*Records*.
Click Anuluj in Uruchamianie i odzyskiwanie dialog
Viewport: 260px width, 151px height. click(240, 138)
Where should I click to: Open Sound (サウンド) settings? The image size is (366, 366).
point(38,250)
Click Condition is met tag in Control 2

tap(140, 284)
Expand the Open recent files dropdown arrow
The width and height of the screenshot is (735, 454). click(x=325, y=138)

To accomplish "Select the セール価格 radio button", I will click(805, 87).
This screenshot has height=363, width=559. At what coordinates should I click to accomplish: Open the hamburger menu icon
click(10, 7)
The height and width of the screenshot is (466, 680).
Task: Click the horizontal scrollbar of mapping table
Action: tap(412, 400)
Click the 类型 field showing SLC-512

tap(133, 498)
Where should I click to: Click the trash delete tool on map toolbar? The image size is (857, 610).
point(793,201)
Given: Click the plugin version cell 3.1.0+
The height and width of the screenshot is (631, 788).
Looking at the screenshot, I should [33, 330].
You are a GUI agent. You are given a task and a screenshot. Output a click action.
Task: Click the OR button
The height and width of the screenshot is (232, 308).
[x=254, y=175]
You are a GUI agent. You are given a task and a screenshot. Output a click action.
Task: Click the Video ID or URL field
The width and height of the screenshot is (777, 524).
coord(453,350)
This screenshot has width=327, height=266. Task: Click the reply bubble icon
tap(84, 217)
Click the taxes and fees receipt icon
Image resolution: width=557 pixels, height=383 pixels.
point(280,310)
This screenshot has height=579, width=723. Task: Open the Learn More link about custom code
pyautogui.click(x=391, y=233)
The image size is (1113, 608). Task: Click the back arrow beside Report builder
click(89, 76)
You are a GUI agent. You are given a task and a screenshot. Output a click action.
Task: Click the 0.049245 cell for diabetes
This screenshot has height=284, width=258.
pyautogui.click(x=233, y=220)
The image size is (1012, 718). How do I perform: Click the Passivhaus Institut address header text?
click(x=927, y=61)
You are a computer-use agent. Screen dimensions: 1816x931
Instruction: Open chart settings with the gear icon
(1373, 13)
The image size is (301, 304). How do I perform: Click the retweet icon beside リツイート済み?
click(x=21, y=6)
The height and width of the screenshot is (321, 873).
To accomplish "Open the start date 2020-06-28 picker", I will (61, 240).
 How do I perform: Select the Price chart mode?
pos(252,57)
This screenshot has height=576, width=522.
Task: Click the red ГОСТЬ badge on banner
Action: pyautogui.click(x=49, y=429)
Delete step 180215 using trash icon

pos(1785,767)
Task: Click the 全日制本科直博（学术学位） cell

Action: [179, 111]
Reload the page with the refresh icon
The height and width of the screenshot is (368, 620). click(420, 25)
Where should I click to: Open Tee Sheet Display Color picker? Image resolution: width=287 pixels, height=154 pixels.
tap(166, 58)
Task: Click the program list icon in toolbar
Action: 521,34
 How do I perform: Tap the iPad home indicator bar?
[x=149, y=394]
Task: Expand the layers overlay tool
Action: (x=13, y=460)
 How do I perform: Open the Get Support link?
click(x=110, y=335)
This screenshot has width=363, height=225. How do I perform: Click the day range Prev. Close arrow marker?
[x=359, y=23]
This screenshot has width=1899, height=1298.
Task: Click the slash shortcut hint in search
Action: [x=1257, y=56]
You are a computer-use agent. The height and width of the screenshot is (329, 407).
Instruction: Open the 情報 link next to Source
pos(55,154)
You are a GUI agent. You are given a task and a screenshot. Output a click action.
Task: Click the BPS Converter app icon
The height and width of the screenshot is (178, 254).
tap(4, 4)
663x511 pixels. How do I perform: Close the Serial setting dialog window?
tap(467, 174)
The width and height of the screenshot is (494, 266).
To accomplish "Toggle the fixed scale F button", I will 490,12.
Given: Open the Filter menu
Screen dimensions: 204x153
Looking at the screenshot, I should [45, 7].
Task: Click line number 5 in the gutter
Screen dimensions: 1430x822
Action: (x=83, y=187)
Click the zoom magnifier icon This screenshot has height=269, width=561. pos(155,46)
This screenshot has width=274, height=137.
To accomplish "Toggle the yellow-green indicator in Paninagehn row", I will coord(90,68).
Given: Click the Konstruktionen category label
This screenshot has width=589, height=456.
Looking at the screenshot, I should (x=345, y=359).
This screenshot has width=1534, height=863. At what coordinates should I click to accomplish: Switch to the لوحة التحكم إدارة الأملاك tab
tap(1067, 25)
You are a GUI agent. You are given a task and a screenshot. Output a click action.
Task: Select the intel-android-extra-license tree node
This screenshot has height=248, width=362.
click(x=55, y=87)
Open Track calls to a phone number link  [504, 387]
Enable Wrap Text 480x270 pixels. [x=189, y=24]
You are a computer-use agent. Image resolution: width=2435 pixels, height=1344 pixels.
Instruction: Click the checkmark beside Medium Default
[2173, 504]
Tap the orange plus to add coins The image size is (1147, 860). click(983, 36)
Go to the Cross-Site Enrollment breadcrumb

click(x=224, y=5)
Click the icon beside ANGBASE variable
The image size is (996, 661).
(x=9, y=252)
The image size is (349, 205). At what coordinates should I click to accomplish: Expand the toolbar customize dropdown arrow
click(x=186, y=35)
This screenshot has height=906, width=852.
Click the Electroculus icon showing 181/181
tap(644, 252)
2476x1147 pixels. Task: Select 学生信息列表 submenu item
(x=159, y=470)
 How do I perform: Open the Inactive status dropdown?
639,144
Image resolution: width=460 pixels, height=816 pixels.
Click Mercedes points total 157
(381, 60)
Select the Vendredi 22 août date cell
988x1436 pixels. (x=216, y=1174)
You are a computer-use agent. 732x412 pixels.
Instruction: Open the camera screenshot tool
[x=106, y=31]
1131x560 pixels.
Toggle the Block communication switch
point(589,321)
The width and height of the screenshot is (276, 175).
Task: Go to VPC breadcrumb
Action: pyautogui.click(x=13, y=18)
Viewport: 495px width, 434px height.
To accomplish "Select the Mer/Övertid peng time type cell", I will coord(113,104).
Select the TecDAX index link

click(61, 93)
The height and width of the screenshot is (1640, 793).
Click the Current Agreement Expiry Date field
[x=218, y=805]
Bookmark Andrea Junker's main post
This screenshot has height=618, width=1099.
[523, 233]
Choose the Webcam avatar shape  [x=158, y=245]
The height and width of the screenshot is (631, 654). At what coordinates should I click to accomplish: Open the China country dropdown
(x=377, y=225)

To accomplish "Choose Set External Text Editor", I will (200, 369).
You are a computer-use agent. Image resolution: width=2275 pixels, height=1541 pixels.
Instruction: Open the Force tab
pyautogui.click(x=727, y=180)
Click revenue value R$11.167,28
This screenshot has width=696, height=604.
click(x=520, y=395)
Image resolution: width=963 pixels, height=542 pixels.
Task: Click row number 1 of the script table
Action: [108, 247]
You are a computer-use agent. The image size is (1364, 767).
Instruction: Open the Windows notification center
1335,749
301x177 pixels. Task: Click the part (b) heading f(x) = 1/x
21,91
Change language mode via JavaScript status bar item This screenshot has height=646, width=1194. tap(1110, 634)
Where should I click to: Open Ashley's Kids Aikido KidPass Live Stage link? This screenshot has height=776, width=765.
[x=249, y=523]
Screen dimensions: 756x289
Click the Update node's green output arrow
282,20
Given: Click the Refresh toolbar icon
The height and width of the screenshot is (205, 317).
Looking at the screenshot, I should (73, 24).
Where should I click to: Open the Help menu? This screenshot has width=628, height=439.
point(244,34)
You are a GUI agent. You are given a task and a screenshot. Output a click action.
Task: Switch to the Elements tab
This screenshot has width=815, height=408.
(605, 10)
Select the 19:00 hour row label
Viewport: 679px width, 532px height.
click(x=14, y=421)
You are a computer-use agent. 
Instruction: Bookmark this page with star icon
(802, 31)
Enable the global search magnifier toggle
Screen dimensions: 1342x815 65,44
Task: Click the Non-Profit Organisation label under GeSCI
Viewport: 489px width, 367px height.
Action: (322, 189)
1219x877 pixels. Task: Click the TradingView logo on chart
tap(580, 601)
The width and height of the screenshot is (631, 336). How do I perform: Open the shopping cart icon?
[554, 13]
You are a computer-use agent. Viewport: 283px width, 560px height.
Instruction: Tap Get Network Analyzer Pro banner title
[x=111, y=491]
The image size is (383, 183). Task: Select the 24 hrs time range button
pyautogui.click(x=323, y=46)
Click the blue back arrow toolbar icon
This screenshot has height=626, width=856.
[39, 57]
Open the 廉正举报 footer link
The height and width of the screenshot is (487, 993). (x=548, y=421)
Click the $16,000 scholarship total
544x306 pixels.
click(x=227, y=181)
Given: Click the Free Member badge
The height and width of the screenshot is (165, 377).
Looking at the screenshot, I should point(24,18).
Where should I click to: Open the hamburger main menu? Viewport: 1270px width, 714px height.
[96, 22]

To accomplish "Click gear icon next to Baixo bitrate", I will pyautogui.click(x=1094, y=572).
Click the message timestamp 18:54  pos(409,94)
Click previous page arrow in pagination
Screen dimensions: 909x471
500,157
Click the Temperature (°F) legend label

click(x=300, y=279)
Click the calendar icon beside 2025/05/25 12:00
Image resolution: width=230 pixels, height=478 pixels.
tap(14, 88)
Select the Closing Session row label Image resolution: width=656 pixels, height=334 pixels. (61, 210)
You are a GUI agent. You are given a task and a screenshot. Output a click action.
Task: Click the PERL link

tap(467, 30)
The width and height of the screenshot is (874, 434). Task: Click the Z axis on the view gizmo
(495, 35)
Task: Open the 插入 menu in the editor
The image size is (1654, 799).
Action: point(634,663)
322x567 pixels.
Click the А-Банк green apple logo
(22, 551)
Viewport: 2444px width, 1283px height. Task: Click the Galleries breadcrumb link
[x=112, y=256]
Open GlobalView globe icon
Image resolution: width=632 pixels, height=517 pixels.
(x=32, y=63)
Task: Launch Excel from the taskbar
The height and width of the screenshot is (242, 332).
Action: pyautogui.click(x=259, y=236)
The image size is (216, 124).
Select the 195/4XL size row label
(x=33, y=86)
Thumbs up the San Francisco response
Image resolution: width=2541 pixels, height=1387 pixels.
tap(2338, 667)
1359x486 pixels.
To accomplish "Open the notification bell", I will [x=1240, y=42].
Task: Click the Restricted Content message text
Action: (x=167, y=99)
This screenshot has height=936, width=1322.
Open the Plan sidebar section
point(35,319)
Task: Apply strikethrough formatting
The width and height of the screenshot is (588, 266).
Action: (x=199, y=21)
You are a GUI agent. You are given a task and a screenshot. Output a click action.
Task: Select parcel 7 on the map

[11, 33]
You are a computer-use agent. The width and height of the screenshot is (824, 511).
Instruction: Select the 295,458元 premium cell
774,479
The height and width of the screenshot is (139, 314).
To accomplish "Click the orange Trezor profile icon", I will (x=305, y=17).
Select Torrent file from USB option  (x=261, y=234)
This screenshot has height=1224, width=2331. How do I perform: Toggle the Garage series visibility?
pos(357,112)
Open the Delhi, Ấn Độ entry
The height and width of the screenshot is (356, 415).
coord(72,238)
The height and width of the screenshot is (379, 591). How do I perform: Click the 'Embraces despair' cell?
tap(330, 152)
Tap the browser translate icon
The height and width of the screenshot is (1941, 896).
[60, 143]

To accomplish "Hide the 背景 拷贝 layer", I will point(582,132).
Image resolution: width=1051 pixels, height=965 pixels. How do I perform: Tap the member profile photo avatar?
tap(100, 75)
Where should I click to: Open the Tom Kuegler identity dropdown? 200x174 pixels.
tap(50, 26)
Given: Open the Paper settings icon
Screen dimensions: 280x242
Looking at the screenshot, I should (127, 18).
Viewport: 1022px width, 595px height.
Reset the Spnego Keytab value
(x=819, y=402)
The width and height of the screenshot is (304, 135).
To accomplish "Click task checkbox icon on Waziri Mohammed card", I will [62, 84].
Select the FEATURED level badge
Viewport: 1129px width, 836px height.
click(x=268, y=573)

*Problem to solve*.
Convert the data from the line containing "322x567 pixels." through the line containing "(x=32, y=63)", both included, into a JSON list of strings with one string per line and blank lines omitted.

*Answer*.
[
  "322x567 pixels.",
  "Click the А-Банк green apple logo",
  "(22, 551)",
  "Viewport: 2444px width, 1283px height. Task: Click the Galleries breadcrumb link",
  "[x=112, y=256]",
  "Open GlobalView globe icon",
  "Image resolution: width=632 pixels, height=517 pixels.",
  "(x=32, y=63)"
]